Exercise: How many lines in the records below include "agent"? Answer with the number only.

Dataset:
****************************************

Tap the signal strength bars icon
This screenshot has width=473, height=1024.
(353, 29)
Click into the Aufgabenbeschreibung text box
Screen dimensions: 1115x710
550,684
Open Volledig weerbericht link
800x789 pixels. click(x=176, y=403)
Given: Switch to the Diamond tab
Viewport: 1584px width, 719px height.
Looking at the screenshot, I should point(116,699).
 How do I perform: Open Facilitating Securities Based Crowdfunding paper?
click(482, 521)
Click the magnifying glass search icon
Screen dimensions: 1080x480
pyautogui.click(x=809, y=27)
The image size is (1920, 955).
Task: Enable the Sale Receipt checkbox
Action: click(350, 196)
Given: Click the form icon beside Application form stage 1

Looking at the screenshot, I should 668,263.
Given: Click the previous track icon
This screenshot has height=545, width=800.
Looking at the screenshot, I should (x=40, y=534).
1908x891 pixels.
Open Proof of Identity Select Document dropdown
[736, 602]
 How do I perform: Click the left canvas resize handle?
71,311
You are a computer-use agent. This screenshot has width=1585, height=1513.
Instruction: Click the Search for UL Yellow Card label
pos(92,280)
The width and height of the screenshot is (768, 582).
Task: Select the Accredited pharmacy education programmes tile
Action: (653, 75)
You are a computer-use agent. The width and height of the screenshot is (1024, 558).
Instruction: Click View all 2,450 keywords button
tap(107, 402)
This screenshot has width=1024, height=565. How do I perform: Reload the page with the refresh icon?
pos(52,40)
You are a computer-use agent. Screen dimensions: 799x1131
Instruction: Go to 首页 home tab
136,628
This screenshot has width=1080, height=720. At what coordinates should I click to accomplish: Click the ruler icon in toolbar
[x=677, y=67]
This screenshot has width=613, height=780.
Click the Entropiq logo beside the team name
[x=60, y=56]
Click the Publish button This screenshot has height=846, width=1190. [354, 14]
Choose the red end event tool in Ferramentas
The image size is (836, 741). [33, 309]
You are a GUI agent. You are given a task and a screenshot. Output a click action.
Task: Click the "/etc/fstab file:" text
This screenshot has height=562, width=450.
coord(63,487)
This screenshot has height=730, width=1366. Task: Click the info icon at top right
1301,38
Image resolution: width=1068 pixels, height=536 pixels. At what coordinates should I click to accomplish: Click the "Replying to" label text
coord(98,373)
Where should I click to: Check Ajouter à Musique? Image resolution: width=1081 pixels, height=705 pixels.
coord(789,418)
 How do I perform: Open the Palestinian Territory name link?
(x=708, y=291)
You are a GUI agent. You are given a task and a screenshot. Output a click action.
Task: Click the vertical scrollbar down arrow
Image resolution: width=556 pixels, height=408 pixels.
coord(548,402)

****************************************

Result of the task: 5